Мы привыкли считать точкой перелома октябрьский переворот. Такая трактовка новейшей русской истории объединяет убежденных идеологических противников. Ей привержены те, кто поднимал и поднимает на щит коммунистическую доктрину и «невиданный эксперимент» Ленина. Из нее же исходят те, кто видят в Феврале символ загубленной русской свободы, а в промежутке между свержением монархии и большевистской узурпацией власти – едва ли не лучший период отечественной истории, попутно сокрушаясь об «упущенных возможностях» и сетуя на якобы извечную предрасположенность России к тирании и рабству. Историческая концепция «Красного Колеса» в равной мере противостоит обоим изводам этой мифологии, ложность которой Солженицын вполне осознал в ходе работы над «повествованьем в отмеренных сроках». В том романе о русской революции, ее причинах и следствиях, который юный Солженицын задумал в 1936 году, октябрь предполагался пунктом кульминационным. Сходно обстояло дело и в 60-х, когда писатель смог вновь обратиться к своему заветному замыслу. В это время у автора «Архипелага…», разумеется, не было и малейших иллюзий относительно большевиков и совершенного ими захвата власти, но переоценка всего исторического процесса второй половины XIX – начала ХХ века тогда еще не произошла. Гражданская война и становление-укрепление бесчеловечного тоталитарного государства (о которых Солженицын намеревался рассказывать весьма подробно) должны были предстать продолжением октябрьской революции, а участие России в Первой мировой и крушение самодержавия – ее предысторией. Двухтомная редакция «Августа Четырнадцатого» (разросшегося за счет принципиально значимых ретроспективных глав, посвященных Столыпину и Николаю II) и «Октябрь Шестнадцатого» существенно изменили перспективу – глубинные причины национальной катастрофы отодвинулись в прошлое (причем не только ближнее; не случайно в главе о «кадетских истоках» Солженицын упоминает «немецкие переодевания Петра» и «соборы Никона» – О-16: 7'), а предыстория революции обернулась ее незримой историей.

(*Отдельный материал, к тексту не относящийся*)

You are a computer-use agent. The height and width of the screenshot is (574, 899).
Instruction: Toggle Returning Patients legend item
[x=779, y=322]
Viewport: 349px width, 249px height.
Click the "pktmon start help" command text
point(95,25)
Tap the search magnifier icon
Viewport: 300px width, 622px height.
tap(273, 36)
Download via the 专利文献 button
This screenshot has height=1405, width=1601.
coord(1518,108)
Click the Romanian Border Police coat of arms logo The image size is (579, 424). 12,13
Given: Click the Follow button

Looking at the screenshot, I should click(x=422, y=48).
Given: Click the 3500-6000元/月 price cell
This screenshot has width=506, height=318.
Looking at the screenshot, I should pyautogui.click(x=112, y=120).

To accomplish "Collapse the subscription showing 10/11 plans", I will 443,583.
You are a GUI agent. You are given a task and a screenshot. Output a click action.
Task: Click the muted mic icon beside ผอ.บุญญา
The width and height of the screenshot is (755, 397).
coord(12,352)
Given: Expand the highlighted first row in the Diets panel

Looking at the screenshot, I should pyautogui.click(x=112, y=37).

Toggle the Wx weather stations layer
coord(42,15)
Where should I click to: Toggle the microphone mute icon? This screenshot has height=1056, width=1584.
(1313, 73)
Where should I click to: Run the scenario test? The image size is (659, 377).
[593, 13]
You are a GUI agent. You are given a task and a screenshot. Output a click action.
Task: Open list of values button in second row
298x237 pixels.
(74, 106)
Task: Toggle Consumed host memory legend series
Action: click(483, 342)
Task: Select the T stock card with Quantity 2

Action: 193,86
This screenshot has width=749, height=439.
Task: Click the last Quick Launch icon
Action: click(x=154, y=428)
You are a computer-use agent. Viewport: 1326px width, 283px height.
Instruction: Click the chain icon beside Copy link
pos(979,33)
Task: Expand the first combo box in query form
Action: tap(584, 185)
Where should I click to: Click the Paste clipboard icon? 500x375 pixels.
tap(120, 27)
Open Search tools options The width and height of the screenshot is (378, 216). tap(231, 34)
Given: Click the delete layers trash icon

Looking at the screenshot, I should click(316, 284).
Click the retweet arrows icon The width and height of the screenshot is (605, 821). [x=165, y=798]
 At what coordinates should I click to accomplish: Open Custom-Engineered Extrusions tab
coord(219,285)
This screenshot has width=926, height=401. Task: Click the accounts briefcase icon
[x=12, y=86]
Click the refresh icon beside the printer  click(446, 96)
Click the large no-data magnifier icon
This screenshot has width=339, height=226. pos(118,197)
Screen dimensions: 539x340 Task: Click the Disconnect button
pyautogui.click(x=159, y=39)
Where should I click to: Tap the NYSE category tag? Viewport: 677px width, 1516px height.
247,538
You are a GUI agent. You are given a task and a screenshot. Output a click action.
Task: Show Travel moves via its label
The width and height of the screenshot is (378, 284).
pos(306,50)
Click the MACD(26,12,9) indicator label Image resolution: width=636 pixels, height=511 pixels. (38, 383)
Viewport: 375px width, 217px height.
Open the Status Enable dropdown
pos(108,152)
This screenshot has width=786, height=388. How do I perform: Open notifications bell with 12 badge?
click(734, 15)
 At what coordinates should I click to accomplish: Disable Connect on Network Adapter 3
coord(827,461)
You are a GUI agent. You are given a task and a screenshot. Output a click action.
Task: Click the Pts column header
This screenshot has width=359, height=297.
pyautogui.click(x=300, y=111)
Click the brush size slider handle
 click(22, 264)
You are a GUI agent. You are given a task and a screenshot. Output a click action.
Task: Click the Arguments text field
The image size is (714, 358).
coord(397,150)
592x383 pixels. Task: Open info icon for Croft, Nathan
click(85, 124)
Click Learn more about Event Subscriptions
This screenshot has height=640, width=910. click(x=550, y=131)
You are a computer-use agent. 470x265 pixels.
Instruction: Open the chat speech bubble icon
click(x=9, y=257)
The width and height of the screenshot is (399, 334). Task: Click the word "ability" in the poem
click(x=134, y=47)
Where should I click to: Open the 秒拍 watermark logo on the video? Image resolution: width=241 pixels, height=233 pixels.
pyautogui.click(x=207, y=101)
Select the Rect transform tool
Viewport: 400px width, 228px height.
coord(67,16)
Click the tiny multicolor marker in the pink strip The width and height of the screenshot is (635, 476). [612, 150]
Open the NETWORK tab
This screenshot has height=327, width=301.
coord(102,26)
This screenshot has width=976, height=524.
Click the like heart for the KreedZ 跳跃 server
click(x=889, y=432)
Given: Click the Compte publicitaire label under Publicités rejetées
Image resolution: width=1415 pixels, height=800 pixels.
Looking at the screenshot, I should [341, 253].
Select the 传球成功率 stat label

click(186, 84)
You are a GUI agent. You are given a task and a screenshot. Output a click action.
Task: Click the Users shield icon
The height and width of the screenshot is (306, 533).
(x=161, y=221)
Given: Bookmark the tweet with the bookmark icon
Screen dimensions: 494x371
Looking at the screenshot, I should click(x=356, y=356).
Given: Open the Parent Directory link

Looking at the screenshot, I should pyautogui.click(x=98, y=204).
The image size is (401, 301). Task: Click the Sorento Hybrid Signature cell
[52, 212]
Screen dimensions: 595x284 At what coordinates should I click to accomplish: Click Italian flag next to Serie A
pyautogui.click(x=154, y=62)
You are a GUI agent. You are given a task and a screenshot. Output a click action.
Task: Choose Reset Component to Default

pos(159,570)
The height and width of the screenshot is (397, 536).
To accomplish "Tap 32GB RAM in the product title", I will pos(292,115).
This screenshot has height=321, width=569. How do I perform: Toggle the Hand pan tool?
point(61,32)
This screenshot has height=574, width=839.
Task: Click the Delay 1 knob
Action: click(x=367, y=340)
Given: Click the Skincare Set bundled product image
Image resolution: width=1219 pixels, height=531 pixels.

Затишье «Октября…» чревато гибельным срывом, который предчувствуют и надеются (каждый по-своему) предотвратить столь разные персонажи, как готовящий дворцовый переворот Гучков (О-16: 40–42) и грезящий о сплочении монархистов вокруг Государя (по сути, о другом спасительном заговоре) генерал Нечволодов (О-16: 68). Утверждение Нечволодова о том, что революция уже пришла, произнесено не слишком рано, а слишком поздно.
В отличие от персонажей Второго Узла, доверяющий автору читатель ясно понимает, что все главные силы будущих событий уже к ним «готовы». В народе (на фронте, в деревнях, в городах), истомленном тягучей войной и сопутствующими ей несправедливостями, растет чувство обиды на «господ» (а заодно в деревне – на город, в городе – на верховную власть). Общество негодует на бездарное (а оно и впрямь таково) правительство и дурной ход войны, изощряется в вымыслах об «измене» (которые, падая на народную почву, дают непредвиденно ядовитые всходы) и мечтает о часе, когда его кумиры обретут власть, устранят тупых бюрократов с циничными проходимцами (а коли придется, то и незадачливого царя) и поведут свободную Россию в светлое будущее. Облеченные властью сановники не умеют ни расслышать тех здравых соображений, что иногда исходят от оппозиции, ни приструнить зарвавшихся, изо всех сил стремятся одновременно не удручить императора и не рассориться с общественностью, худо-бедно исполняют свои прямые обязанности и почти не думают о том, что же – на третьем году жестокой войны – происходит с тем самым народом, который почитается главной опорой престола (словно не было грозной бури 1905–1907 годов). Государь полагается на преданных слуг (а если кто-то из них поступает недолжным образом, сетует на человеческую слабость и собственную доверчивость), презирает чуждых народу (и он прав!) интеллигентных смутьянов и верит, что простые русские люди бесконечно любят своего монарха, а ничего непоправимо страшного с его страной случиться не может. При таком раскладе грандиозный пожар может полыхнуть и от копеечной свечи. Вернее – от свечи, которая кажется копеечной.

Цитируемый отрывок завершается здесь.